(Stored data entries)
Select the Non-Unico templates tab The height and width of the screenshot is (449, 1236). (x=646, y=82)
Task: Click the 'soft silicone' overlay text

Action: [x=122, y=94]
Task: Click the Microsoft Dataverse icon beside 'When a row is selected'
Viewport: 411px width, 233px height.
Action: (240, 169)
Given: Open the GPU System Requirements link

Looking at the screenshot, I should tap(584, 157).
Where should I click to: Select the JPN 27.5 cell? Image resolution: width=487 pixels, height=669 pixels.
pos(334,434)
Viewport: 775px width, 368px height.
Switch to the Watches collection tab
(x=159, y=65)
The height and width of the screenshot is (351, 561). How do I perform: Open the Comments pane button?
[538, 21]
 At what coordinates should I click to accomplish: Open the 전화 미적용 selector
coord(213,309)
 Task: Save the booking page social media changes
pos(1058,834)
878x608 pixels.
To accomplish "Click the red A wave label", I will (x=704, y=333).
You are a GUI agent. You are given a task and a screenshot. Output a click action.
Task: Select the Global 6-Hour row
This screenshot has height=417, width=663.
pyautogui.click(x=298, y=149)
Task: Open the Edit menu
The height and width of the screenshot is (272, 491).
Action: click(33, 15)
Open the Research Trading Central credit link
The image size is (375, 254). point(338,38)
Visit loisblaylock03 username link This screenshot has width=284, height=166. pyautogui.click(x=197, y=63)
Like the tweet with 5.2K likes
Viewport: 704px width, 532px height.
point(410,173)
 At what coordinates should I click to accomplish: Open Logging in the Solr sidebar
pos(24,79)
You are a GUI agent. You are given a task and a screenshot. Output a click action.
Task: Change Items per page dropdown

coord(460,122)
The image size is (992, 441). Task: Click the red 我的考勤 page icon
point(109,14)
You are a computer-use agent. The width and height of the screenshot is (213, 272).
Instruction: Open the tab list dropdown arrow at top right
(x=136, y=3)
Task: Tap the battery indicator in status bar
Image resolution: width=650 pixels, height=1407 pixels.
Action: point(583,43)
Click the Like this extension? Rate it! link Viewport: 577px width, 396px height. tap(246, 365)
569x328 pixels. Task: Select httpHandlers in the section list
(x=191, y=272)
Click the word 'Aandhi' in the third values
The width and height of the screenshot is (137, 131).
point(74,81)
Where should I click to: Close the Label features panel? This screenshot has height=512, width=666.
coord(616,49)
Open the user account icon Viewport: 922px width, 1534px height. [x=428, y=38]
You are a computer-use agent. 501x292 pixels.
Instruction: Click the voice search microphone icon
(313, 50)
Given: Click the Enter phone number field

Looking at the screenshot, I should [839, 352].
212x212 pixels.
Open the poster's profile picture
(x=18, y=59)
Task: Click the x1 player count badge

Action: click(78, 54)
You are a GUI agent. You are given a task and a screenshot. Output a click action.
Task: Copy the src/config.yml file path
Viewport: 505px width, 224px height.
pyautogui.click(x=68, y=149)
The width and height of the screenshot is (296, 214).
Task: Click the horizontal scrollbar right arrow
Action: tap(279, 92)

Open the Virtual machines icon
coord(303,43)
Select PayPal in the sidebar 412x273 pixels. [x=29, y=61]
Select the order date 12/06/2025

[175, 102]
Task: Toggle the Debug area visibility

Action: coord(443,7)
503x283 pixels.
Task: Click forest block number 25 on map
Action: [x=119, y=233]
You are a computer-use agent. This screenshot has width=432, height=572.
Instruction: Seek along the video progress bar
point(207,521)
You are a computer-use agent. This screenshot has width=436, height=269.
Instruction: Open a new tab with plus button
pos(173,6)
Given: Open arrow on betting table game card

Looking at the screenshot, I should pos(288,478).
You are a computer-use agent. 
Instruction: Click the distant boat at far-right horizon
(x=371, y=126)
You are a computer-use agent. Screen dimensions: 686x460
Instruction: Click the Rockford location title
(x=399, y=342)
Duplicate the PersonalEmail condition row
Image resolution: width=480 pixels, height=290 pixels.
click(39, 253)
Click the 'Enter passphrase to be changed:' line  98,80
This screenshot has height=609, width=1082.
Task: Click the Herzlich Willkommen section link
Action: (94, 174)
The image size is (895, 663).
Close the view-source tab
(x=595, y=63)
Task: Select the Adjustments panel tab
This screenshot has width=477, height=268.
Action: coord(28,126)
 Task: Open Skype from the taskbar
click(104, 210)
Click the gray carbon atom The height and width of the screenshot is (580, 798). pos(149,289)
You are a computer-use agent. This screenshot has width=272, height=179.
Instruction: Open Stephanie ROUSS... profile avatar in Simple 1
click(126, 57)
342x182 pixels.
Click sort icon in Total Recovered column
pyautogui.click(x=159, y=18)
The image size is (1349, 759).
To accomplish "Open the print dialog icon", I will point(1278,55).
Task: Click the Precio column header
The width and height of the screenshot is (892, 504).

Task:
Which lines run from the one containing "342x182 pixels." to the end of the records? Transcribe exactly those, both ends included.

Task output:
342x182 pixels.
Click sort icon in Total Recovered column
pyautogui.click(x=159, y=18)
The image size is (1349, 759).
To accomplish "Open the print dialog icon", I will point(1278,55).
Task: Click the Precio column header
The width and height of the screenshot is (892, 504).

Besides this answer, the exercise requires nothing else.